(Lines of data)
□ □ □ □

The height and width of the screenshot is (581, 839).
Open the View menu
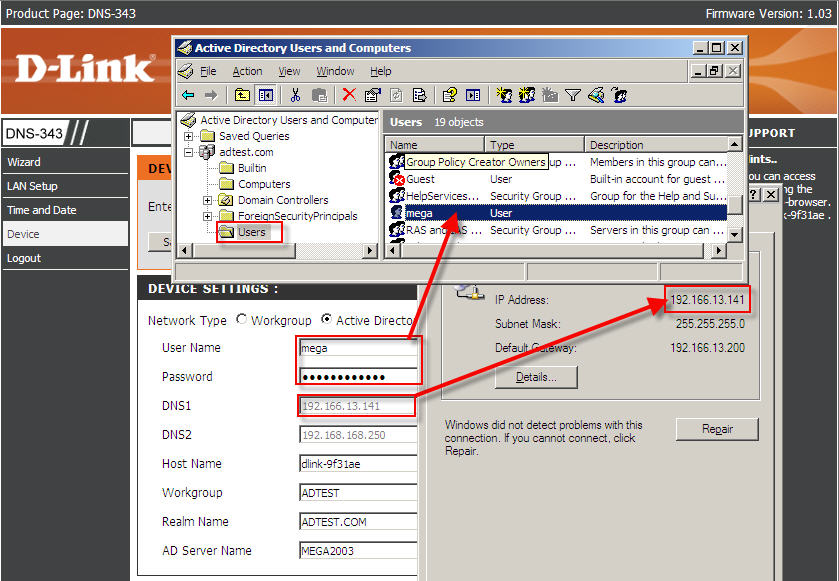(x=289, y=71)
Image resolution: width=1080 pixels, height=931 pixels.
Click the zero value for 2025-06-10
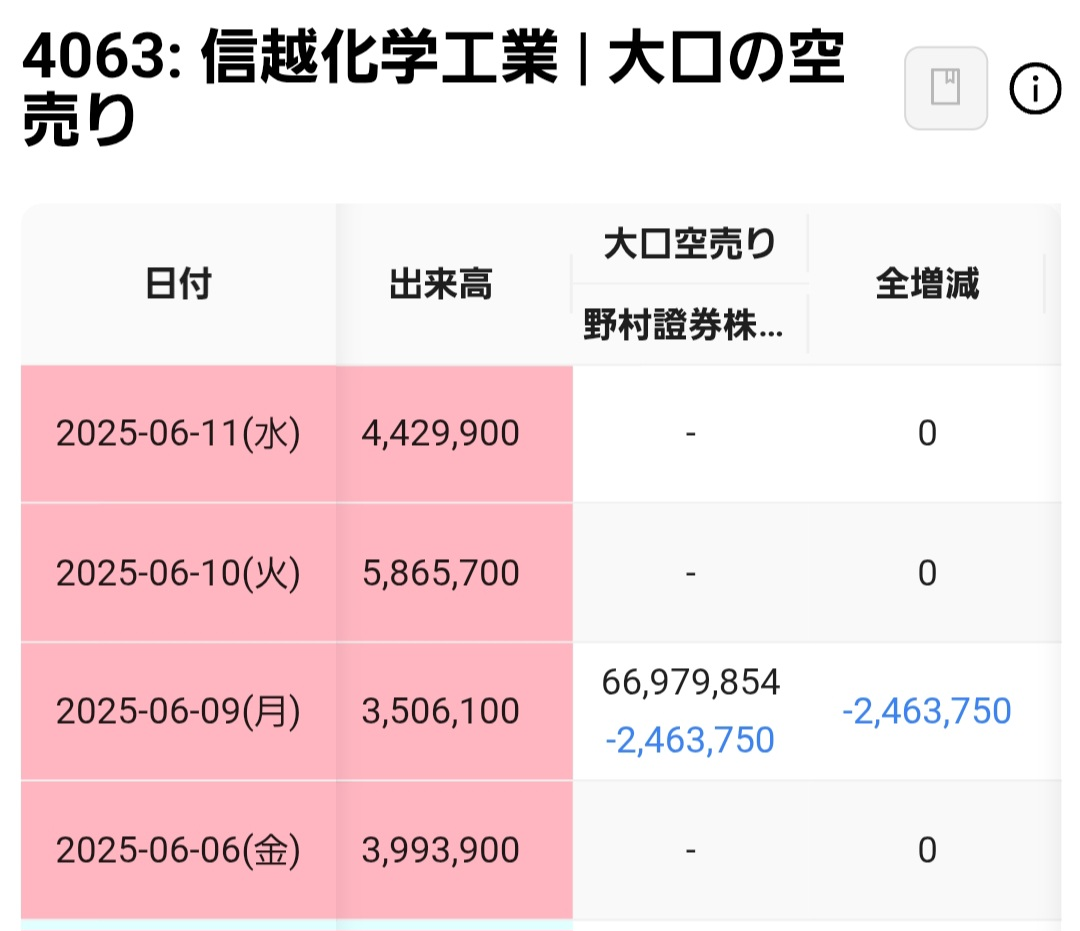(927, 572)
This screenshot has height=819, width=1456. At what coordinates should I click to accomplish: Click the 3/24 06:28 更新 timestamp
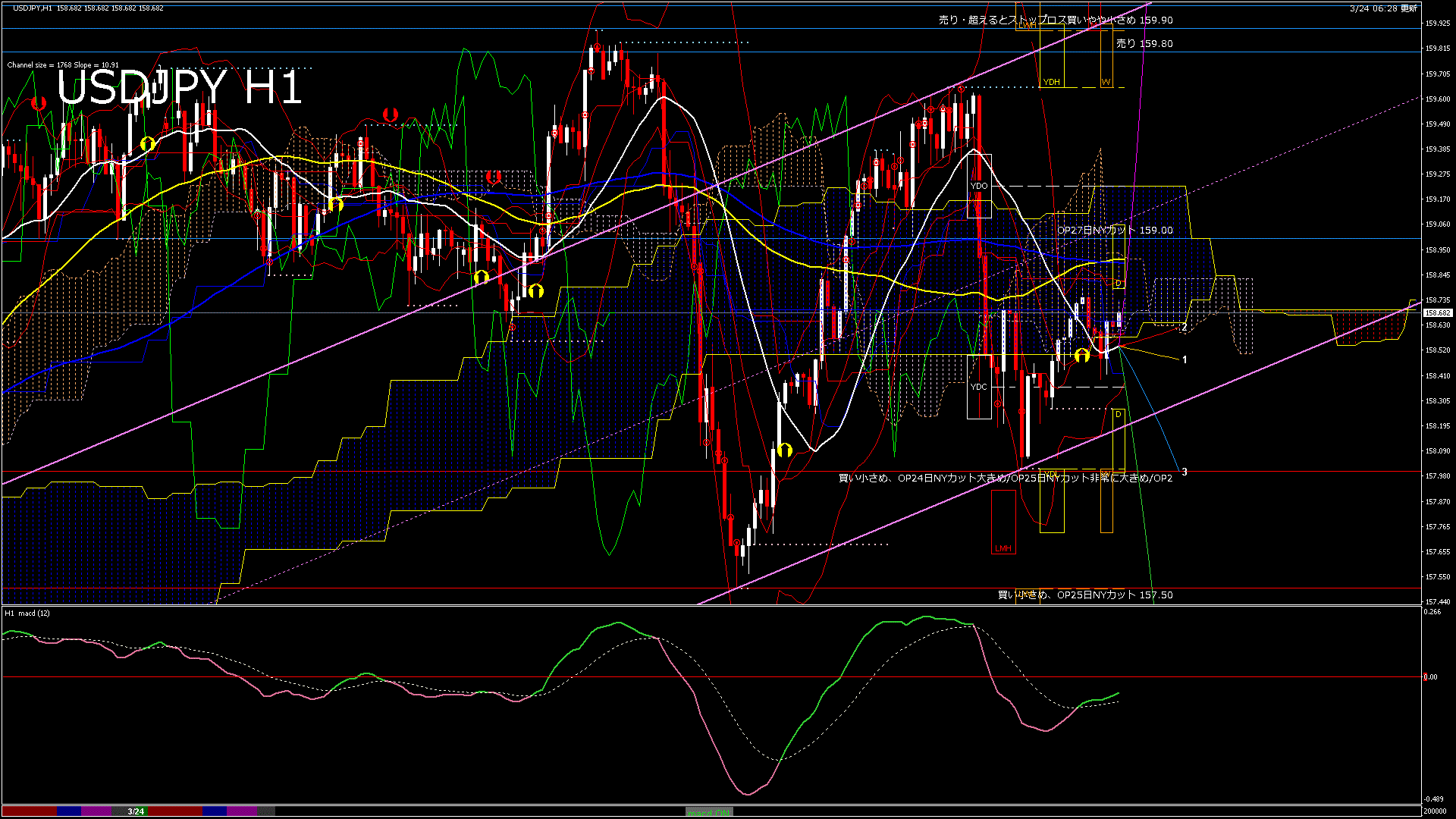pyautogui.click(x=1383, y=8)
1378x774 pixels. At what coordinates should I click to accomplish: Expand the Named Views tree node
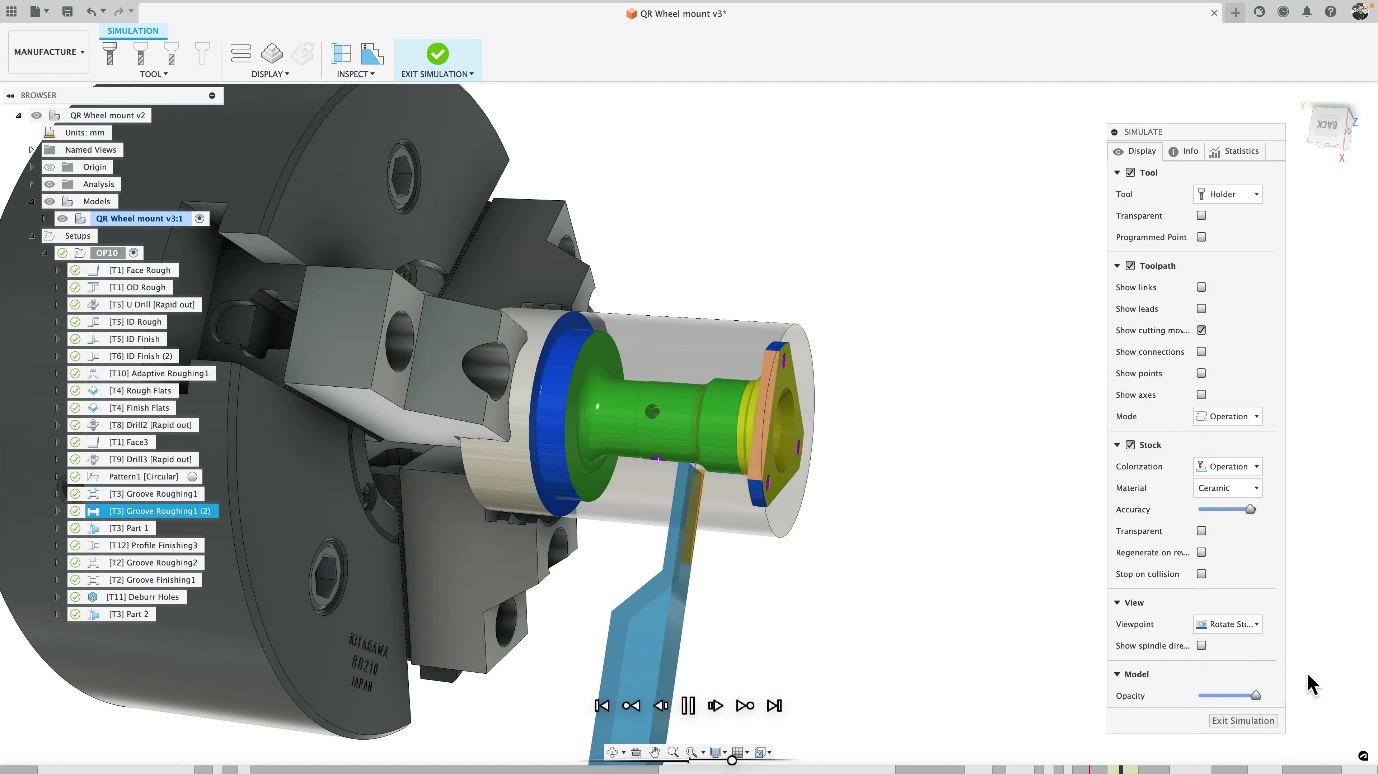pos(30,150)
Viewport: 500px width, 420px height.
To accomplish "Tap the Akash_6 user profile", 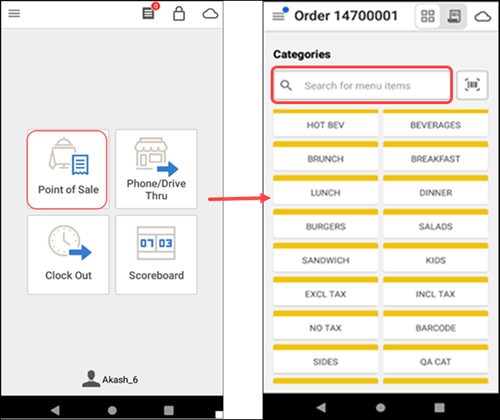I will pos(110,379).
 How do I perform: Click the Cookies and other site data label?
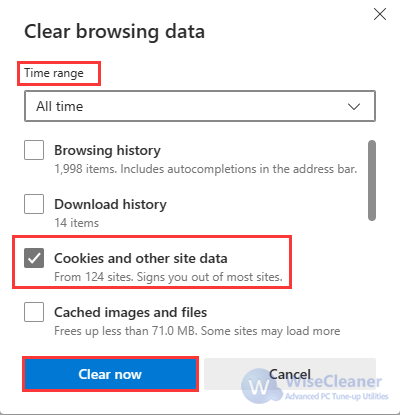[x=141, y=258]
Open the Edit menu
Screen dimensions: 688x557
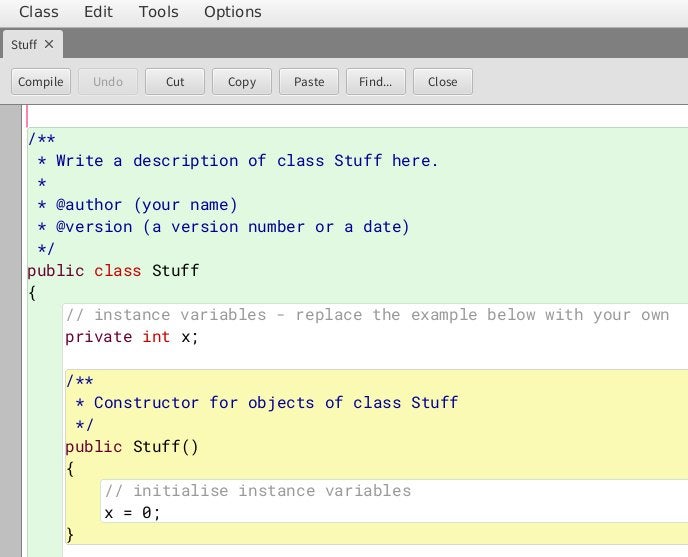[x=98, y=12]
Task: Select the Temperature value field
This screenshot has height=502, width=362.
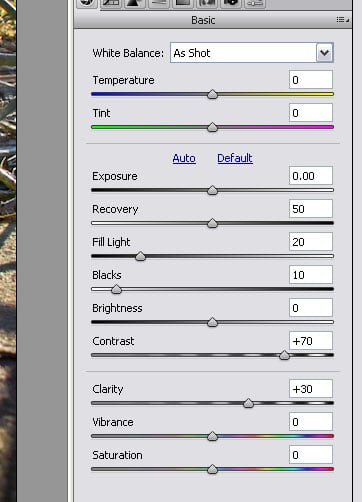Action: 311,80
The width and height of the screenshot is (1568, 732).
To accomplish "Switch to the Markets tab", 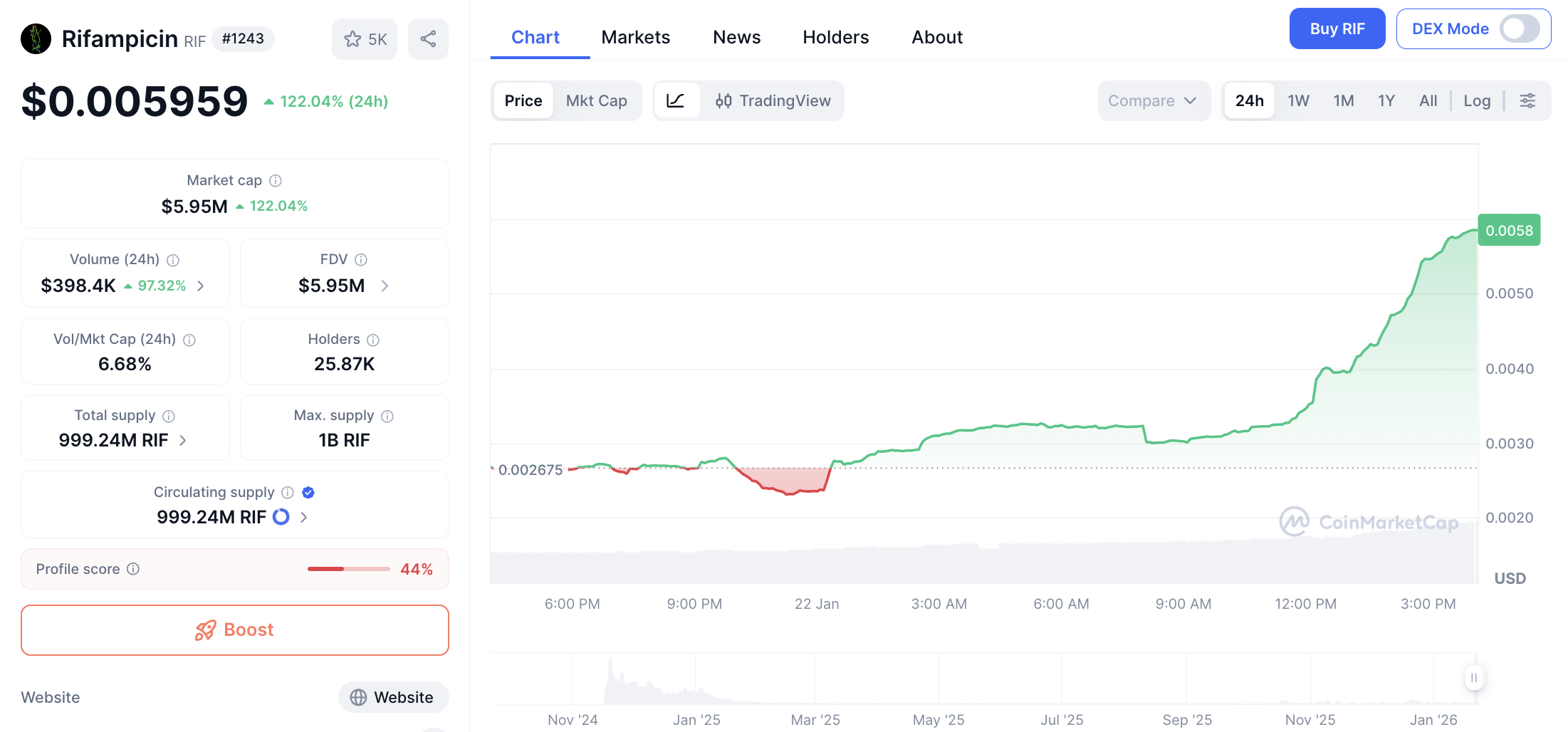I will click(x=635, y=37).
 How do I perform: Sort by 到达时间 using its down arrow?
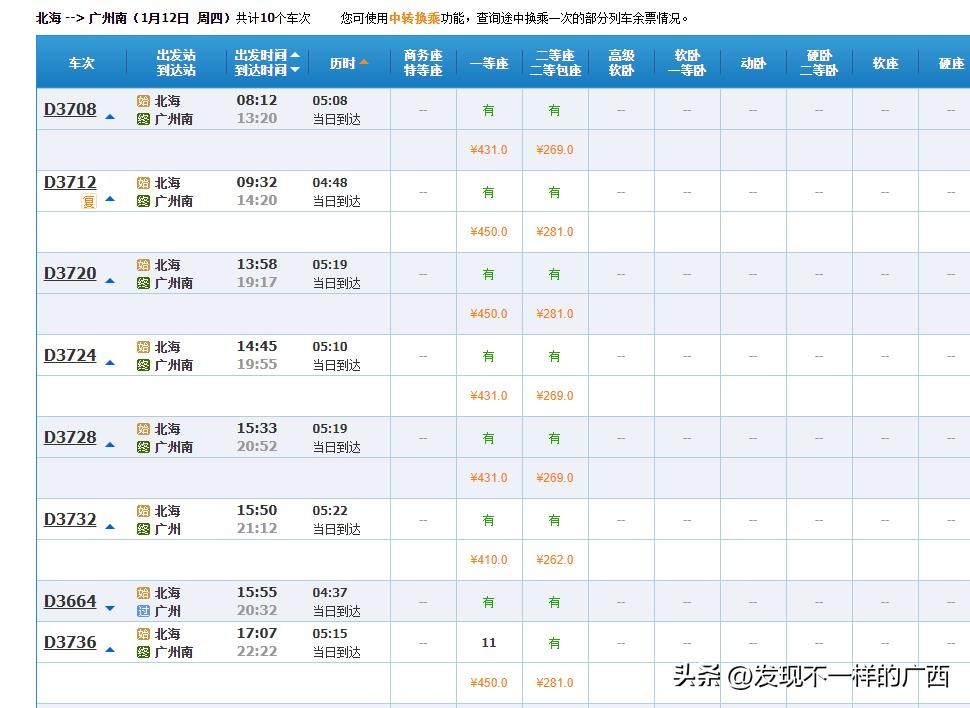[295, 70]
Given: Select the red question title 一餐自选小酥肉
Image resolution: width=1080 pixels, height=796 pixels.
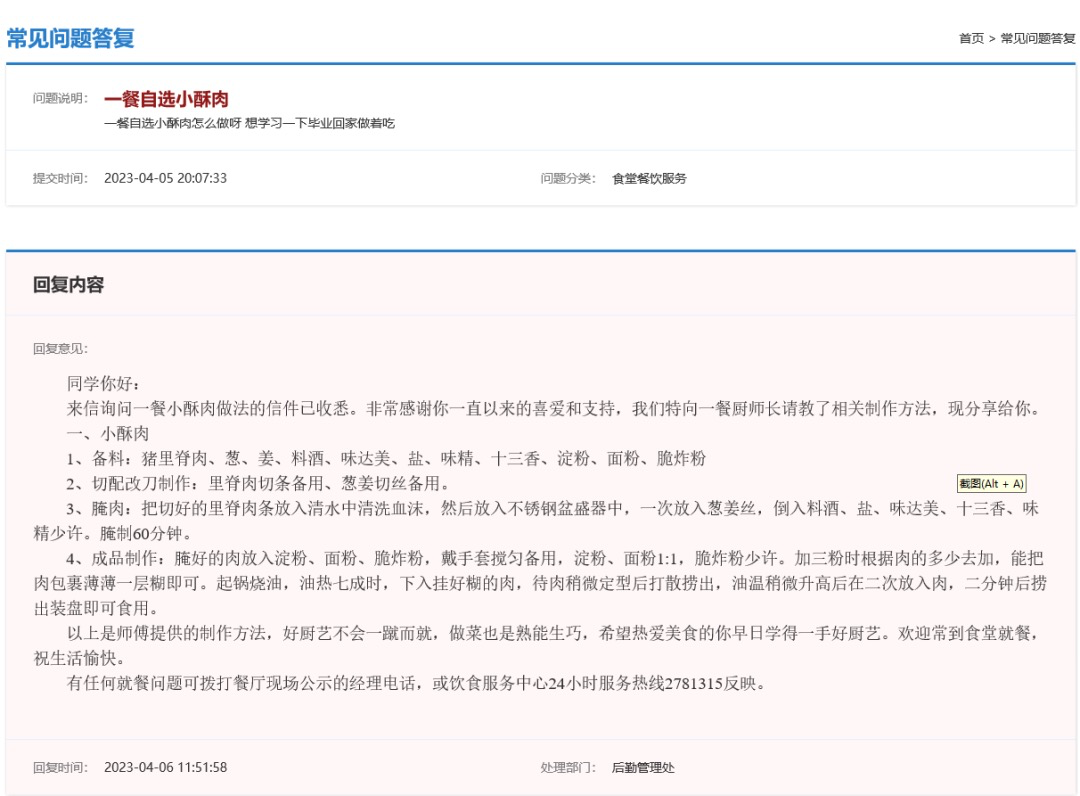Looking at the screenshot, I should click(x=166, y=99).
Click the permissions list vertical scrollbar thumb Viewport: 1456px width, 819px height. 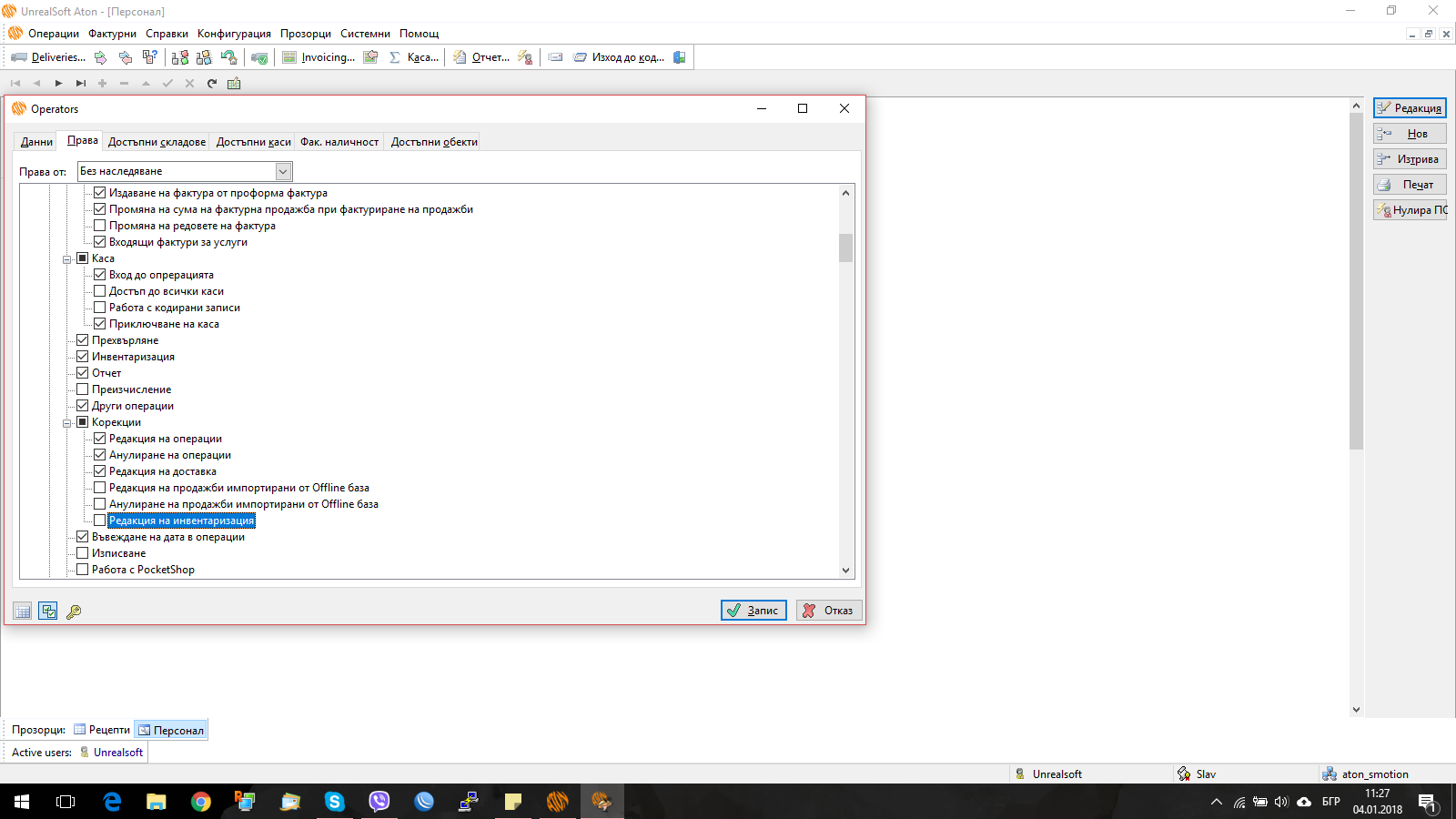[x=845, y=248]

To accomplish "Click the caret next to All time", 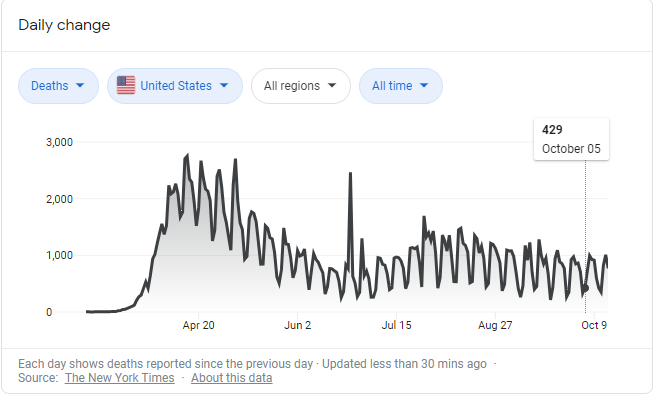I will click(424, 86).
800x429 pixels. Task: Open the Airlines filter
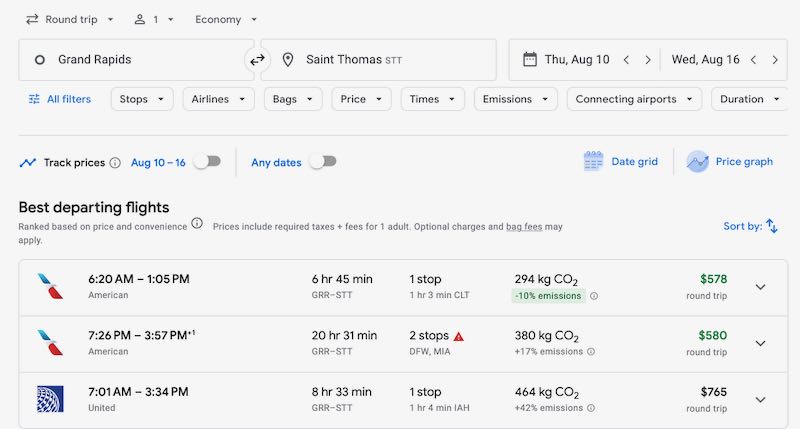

□ □ □ □

Exercise directions :: Locate each line of the records above in which the word "perform" appears, and copy those lines.

Result below ::
 How do I perform: Click the Cookies and other site data label?
 How do I perform: Sort by 到达时间 using its down arrow?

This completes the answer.